Create or open a file, then bring up the Save For Web dialog. Pop open
the little flyout menu (circle with arrow in it) to the right of the
Preset menu and choose "Edit Output Settings...". In the Output
Settings dialog, choose "Saving Files" from the second popup, then
uncheck the "Mac OS 9" checkbox under "Filename Compatibility". OK the
dialog and click Done in the main Save For Web dialog.

Photoshop also applies a lot of automatic adjustments to Camera RAW images by default, including as much as one f-stop of exposure adjustment. If you're generally careful about exposure and other settings at the time of exposure you'll probably want to turn off the automatic adjustments and "save new camera defaults" each time that you get a new camera (or maybe just a new RAW format extension).
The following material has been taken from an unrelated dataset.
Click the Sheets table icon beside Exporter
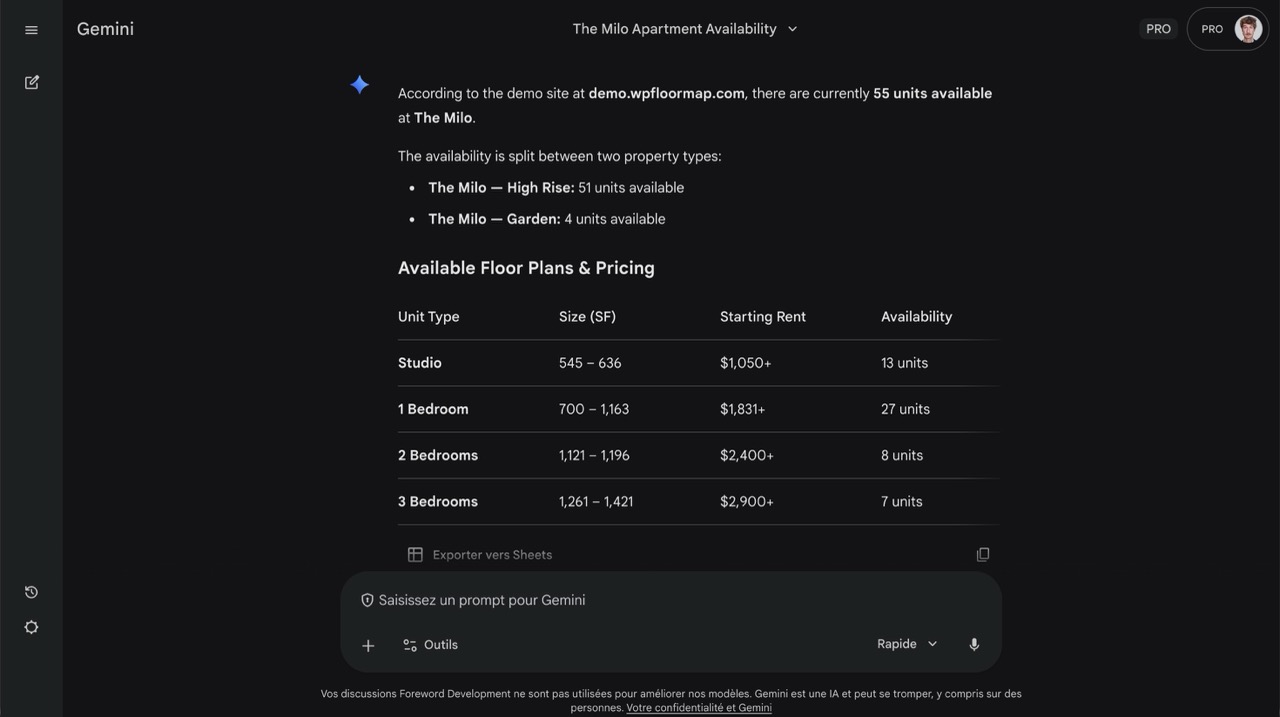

The procedure is explained on page 162 of the hardcopy manual that is included with Photoshop CS2.

Potential Improvements

The software really ought to have some sort of ability to associate captions, technical info (e.g., "Canon 20D, 300/2.8 lens"), and stories with each image. I wrote about doing something like this for Kodak PhotoCD files in the images chapter of Philip and Alex's Guide.

Perhaps the right way to do this is with the Photoshop "metadata" associated with a RAW image. This should be possible to carry through into the JPEG. And then the software on the Web server could extract it out while serving the pages with the larger images.


More Details on the Server-Side Stuff

This site uses AOLserver, an efficient free open-source Web server that sits behind most of America Online's very popular sites and that was the first to pool connections to relational database management systems back in 1995, which was when I started using it. I haven't done a comprehensive survey of Web server programs recently so I can't tell you that AOLserver is still the best option (I elected to use it in 1995 when it was literally 100 times faster than using the then-typical CGI scripts that opened up fresh connections to Oracle for every page load). And in fact most of AOLserver's best features have been copied by the Microsoft IIS, for example. But AOLserver does everything that I've ever needed to run an online community so I still run it at philip.greenspun.com.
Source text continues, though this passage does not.